As far as cancer goes, there are cancers that don't keep getting worse & worse. But these are nothing like PC which is aggressive therefore keeps growing. For example, my dad had a slow growing skin cancer for two years until he saw his GP about it. Another is prostrate cancer which one recent trial meant a group of sufferers were monitored without treatment for ten years to find no further growth, which is aimed at reducing unnecessary invasive treatments. But in these examples we aren't talking about aggressive cancers, or cancers at more aggressive stages therefore you still apply your logical thinking to disseminate between the two.

paranoid-viking
09-03-17, 12:04
Update. It is still there and has been so since Saturday-Sunday and I feel it being worse. The pain under rib. Whatever it is. I hope every morning I wake up that it will be gone but it is still there. I am all in tears and my horryfying fear of it being cancer fleraring up is back. So scared, so scared. I would feel so happy if it disappeared but it is there. Sharp stabbing pain of left side under rib.

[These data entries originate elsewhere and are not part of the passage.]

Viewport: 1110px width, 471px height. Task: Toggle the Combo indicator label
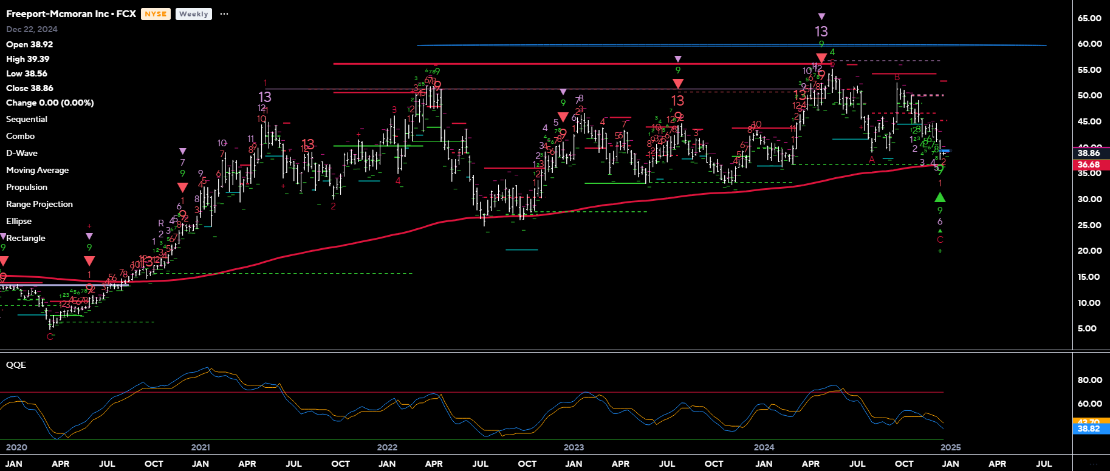pyautogui.click(x=20, y=137)
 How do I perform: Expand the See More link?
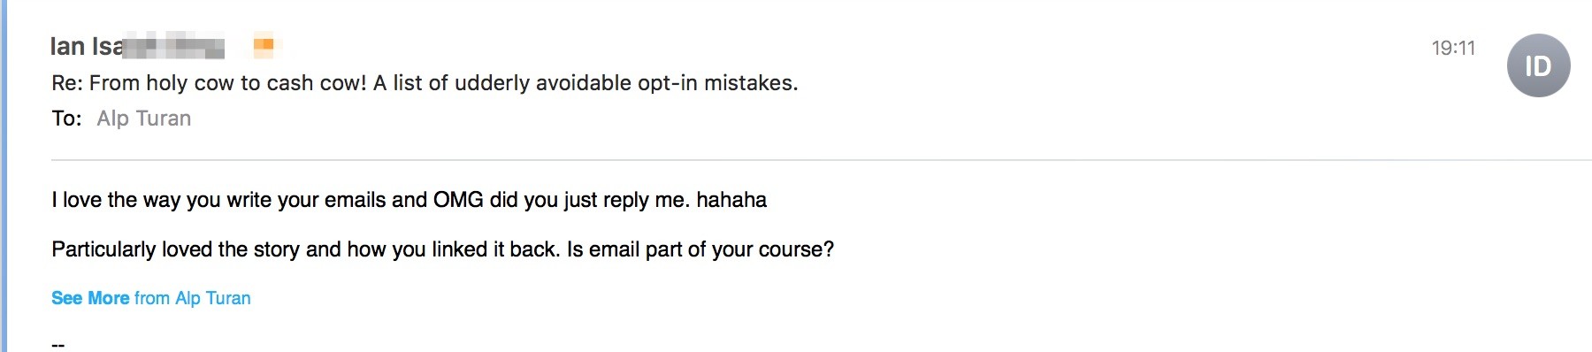[x=90, y=298]
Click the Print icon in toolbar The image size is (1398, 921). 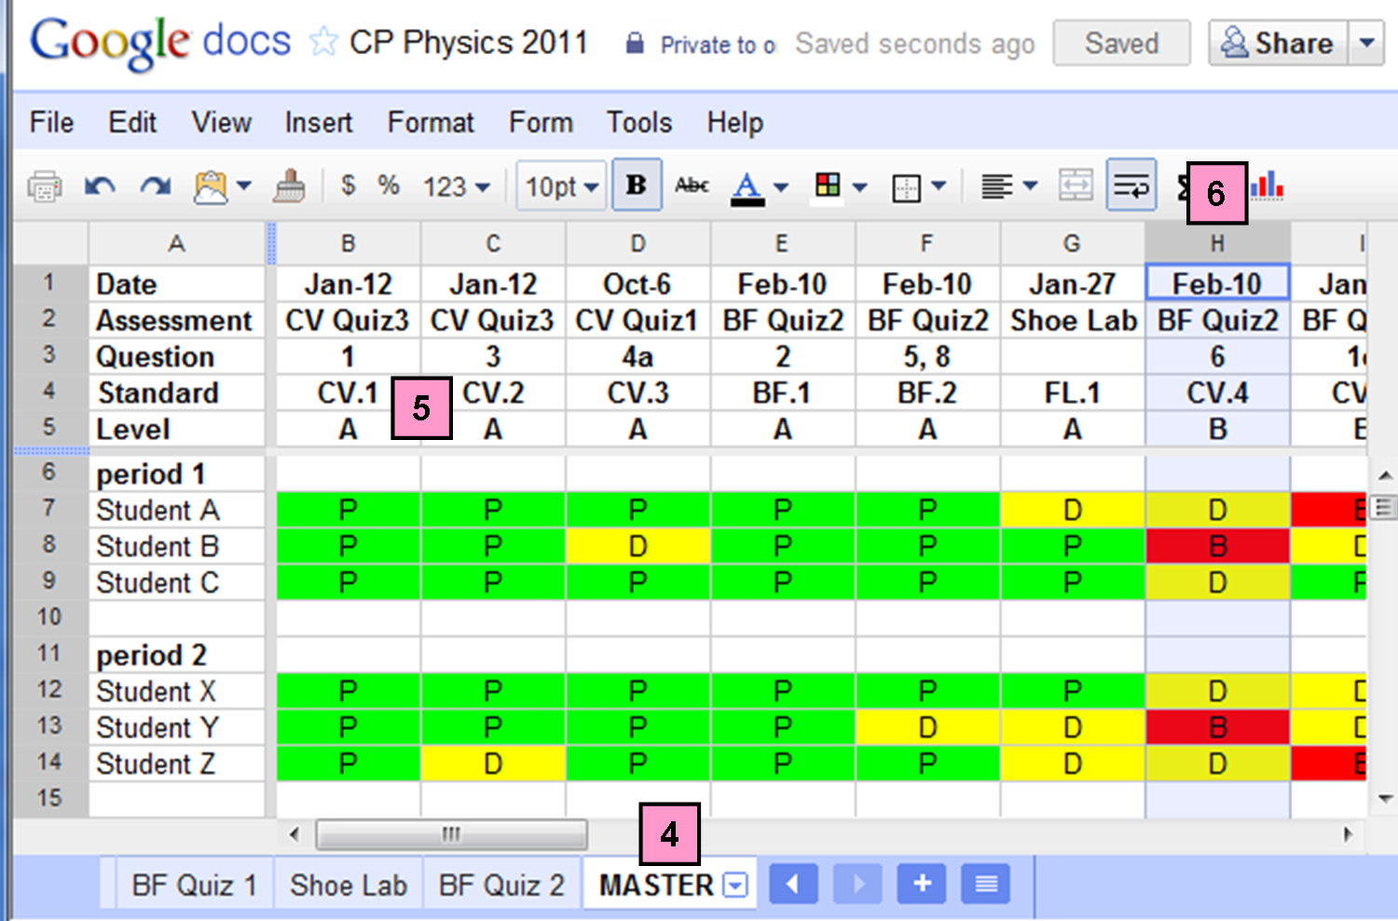[x=44, y=186]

I feel nauseous today aswell. Every sign points me towards the very deep end.

linniek808
14-03-17, 03:05
The fear is real. I suffer with it too. Anxiety itself can cause a lot of pains in the abdominal area. I'd be willing to bet that your anxiety is causing some of your symptoms, it becomes like and endless feedback loop. Go easy on yourself. You have HA, a lot of us really struggle with this. Anxiety Centre helped me. They have a lot of good resources there. Good luck.